James gives into his father’s pleadings for shelter (but for one month only), remembering the good times they had. Seeking escape from his past, James has been taking a writing course at a local community college. There he meets quirky fellow student Katie who, like Tom, has been unlucky in relationships.
The idea of not being able to start over unless history is erased hangs over this misanthropic work. These are characters who deal with the past by either running away or trying to recreate it. The situation skirts tragedy but the characters don’t seem to learn anything, nor do we. Their faults lie not with outside forces but in themselves and those are only minimally explored.

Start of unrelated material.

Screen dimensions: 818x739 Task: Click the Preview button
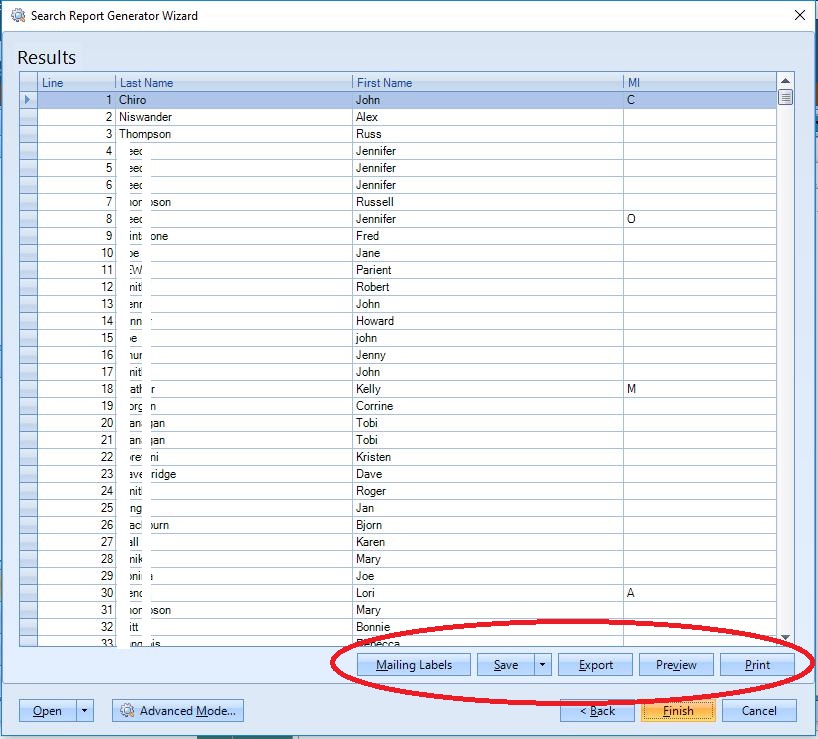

As Tom, David Morse looms over everyone, both physically and psychologically. It’s a formidable performance. As James, Christopher Denham is a man defeated, a walking catatonic. Sarah Goldberg finds the humor in Katie, while Rich Sommer is wonderfully timorous as Chris, the son-in-law.
And then there’s the always brilliant Lisa Emery as bitter wife Karen. Whether coiled in her chair, waiting until ex-hubby Tom has finished his rant before striking, or forcing money on her reluctant son, Emery underscores everything with foreboding, a woman on the verge.
Gloomy is the word for Beowulf Boritt’s set and Donald Holder’s lighting design. Director Scott Ellis’s direction, like the play, both enervates and engrosses us in a tale about characters fighting not to give up on life.